Basically, I'd like to be able to talk to other people about what they are learning in their courses. I'm an international relations major and probably going to grad school for something involving international relations, so I'm trying to learn as much about the world as I can. It's simply interesting to me, to boot.

So if you want to talk about what is going on in your courses, or address certain topics, I'm down for that. I'd be up for talking or discussing different theoretical perspectives in International Relations (realists, neoliberals, maxists, etc), looking at the Asian Financial Crisis of the 90s and its various factors, or talking about a course I'm taking called 3rd world development, etc. Or environmental issues, or resources/energy stuffs - or cool articles relating to anything. Feel free to talk about your textbooks (!) or other cool/good/interesting books. All sorts of things like that.

I have no shame in my being an IR/PLSC nerd, or rather my slow development into one. And I'm always looking for people who are interested in similar things to see what more I can learn and/or share about it. 



So.... IDK what to start this off with. 
There is already a thread about what classes you're taking, but, you can surely list those here, as well as your major and/or career interests. Why not mention your classes and/or something interesting. Or talk some about an issue or field you're very interested, and or why.


I'm particularly interested in things that are affecting the world today, but I think history is also important to compare to and learn lessons from. I wonder what will come of this thread


----------



## Ryu (Mar 19, 2010)

Maybe to start off, some sort of (kindof?) popular thing that might be appealing ...
Something crossdisciplinary maybe...

*Microfinance*

It came up in one of my courses this semester, 3rd world development. I actually spent time in a 3rd world country recently and worked with microfinance in the field. It was interesting (feel free to ask questions!). But for our discussion, I guess to start... well, what do you think of microfinance?

Our class was to have read the book by Yunus, who founded the Grameen bank.

I actually didn't read it :blushed:but the discussion we had in class about it was somewhat interesting.

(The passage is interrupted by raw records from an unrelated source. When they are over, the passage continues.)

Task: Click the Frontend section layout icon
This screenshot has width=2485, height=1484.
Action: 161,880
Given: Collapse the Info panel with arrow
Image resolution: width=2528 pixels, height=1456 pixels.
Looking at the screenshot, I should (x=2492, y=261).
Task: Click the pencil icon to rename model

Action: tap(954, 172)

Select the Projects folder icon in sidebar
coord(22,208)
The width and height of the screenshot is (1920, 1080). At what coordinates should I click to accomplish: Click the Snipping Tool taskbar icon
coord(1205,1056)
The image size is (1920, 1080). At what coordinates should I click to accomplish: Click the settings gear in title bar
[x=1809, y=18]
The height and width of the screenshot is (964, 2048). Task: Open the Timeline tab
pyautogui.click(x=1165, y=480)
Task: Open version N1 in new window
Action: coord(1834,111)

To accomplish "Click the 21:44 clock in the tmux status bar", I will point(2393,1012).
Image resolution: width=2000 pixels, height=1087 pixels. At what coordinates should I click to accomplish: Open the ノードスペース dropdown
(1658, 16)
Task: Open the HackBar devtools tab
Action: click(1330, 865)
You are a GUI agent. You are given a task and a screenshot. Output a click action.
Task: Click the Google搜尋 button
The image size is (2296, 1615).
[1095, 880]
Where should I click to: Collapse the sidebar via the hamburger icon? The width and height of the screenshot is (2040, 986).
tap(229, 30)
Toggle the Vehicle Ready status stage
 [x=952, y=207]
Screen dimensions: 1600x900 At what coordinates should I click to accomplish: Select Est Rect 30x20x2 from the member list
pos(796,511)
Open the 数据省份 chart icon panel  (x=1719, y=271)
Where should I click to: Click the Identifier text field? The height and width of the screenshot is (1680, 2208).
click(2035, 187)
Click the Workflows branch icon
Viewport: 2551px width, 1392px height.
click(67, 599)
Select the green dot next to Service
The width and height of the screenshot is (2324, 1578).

So I wonder what people here think about it/ microfinance, etc. 


I'll just say a little bit, but, one of the things that came up with the discussion we had in class was about coordination in terms of development - yes, microfinance has its use in terms of helping, in a grassroots way, overcoming poverty traps and other things, but it can only be one piece of a puzzle. 

You could go into... north/south issues in terms of development, should third world countries try to develop (dependency theory), does microfinance actually make a country economically stronger, did you do field work related to development? Would you like to? etc. Or anything in other courses that seem interesting related. 

Or some other topic you're studying!


----------



## Ryu (Mar 19, 2010)

(I think someone should make a joke about how we also need english majors in here as welll... :blushed


----------



## LeafStew (Oct 17, 2009)

Ryu said:


> Maybe to start off, some sort of (kindof?) popular thing that might be appealing ...
> Something crossdisciplinary maybe...
> 
> *Microfinance*
> ...


I have read an article or two about the subject. I think it's a great thing that microfinance exist because usually people in 3rd world country dont have collateral to contract a loan. That makes it hard for them to invest, create job and create wealth.

I read also about a few websites who do this in developed countries as well (like _Zopa_). Basically some people lend and some borrow over a website. It's like banking except, instead of going through a bank and having a lot of over head charges, the website is the intermediary. People who lend dont get ripped off because their money is split between many loan. The default is suppose to be quite slim so you can get a decent return out of those website. 

Most of these new finance tools are in their infancy so the safety is my main concern. I would like to participate in a website like Zopa eventually and place a bit of my money over there. Interest seam to be good (like 7% so not too good to be true) but I prefer to wait and see if it works. Anyway I'm still studying so I dont have much money to put aside..


----------